You can happily ignore the whole of this article and take this to the bank: Kodak Ektar 100 is what keeps me shooting film. Ektar is the greatest colour negative film for still and landscape photography ever made. It looks incredible and it can be developed just about anywhere in the world very cheaply (unlike slide and old-school black-and-white films).

Short summary

Kodak Ektar is an extremely-fine-grain, very saturated colour negative film that obsoletes all colour negative films and most slide films for landscape and still photography. It has a lot of shadow detail (far too much for my tastes), far-beyond-rated dynamic range, and very natural-looking contrast. It has pretty poor reciprocity characteristics, and it is also not a good film for photographs of white people.

The rest of this article is trivia for most purposes.

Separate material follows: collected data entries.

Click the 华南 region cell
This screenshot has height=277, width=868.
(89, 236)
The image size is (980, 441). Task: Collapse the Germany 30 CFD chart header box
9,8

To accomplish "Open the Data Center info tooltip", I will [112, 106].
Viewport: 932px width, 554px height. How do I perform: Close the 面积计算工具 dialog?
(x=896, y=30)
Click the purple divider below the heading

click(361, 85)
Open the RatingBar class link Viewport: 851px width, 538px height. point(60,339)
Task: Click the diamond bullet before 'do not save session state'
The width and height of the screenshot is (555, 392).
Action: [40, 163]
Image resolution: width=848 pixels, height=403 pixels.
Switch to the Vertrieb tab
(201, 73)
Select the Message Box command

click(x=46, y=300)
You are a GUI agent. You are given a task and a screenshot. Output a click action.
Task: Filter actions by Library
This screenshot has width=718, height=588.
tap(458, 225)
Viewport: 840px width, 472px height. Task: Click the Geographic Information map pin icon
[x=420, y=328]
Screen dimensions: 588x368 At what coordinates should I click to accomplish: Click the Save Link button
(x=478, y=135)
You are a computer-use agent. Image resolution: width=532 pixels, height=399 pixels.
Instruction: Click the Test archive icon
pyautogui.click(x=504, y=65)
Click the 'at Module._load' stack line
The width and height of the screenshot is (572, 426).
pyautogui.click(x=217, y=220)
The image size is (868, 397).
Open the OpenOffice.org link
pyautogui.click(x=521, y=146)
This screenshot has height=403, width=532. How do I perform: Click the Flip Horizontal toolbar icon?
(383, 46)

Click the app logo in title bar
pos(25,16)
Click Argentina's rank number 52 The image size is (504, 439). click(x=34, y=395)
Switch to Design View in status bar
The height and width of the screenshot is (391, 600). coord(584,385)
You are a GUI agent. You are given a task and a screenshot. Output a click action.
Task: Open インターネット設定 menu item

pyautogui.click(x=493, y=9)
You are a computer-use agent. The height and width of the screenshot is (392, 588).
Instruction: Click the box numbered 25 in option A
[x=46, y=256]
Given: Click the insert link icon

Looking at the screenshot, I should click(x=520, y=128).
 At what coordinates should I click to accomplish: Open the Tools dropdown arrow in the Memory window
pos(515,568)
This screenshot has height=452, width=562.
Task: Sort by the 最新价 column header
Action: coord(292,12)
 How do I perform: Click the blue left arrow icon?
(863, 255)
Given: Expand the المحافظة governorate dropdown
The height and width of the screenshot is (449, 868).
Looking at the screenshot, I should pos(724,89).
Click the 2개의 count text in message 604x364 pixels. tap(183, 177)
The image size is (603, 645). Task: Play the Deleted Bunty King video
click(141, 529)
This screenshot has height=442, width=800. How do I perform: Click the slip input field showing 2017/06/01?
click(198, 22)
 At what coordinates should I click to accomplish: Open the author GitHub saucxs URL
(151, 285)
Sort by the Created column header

Go get some and be amazed.

Reeds
Reeds. Canon A-1 and Canon FD 28mm f/2.8, with Kodak Ektar 100.

Colour

Caveat: The colour you get out of Ektar, like any negative film, is only as good as your scanner, and of the person scanning it. The guy working my local lab is a professional wedding photographer that I can trust to get things right, so I'm basing my experience off that. You may or may not get better results scanning and printing yourself.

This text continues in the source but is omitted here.